[Records supplied]
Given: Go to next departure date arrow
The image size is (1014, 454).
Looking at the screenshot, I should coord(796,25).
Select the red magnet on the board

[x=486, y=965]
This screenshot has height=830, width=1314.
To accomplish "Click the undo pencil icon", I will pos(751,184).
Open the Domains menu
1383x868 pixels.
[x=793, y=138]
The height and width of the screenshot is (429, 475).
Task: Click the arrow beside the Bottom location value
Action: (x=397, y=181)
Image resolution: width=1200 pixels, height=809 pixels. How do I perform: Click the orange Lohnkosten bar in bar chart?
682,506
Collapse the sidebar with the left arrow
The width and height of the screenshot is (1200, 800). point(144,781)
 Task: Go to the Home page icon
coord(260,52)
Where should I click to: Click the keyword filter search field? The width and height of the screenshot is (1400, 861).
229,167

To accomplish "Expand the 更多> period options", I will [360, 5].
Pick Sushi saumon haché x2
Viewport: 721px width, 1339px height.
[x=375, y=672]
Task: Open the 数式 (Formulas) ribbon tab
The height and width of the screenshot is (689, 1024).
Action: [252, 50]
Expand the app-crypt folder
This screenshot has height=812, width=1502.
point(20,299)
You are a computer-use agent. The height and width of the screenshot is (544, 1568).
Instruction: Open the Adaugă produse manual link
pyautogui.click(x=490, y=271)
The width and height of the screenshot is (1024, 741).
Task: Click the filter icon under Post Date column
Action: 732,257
[/Records supplied]
■ About this task ■
When the line with "The image size is (1014, 454)." is reached in the data above, start copying there, and copy each line exactly until the line with "You are a computer-use" has been copied; copy nothing else.

■ Written answer ■
The image size is (1014, 454).
Looking at the screenshot, I should coord(796,25).
Select the red magnet on the board

[x=486, y=965]
This screenshot has height=830, width=1314.
To accomplish "Click the undo pencil icon", I will pos(751,184).
Open the Domains menu
1383x868 pixels.
[x=793, y=138]
The height and width of the screenshot is (429, 475).
Task: Click the arrow beside the Bottom location value
Action: (x=397, y=181)
Image resolution: width=1200 pixels, height=809 pixels. How do I perform: Click the orange Lohnkosten bar in bar chart?
682,506
Collapse the sidebar with the left arrow
The width and height of the screenshot is (1200, 800). point(144,781)
 Task: Go to the Home page icon
coord(260,52)
Where should I click to: Click the keyword filter search field? The width and height of the screenshot is (1400, 861).
229,167

To accomplish "Expand the 更多> period options", I will [360, 5].
Pick Sushi saumon haché x2
Viewport: 721px width, 1339px height.
[x=375, y=672]
Task: Open the 数式 (Formulas) ribbon tab
The height and width of the screenshot is (689, 1024).
Action: [252, 50]
Expand the app-crypt folder
This screenshot has height=812, width=1502.
point(20,299)
You are a computer-use agent. The height and width of the screenshot is (544, 1568).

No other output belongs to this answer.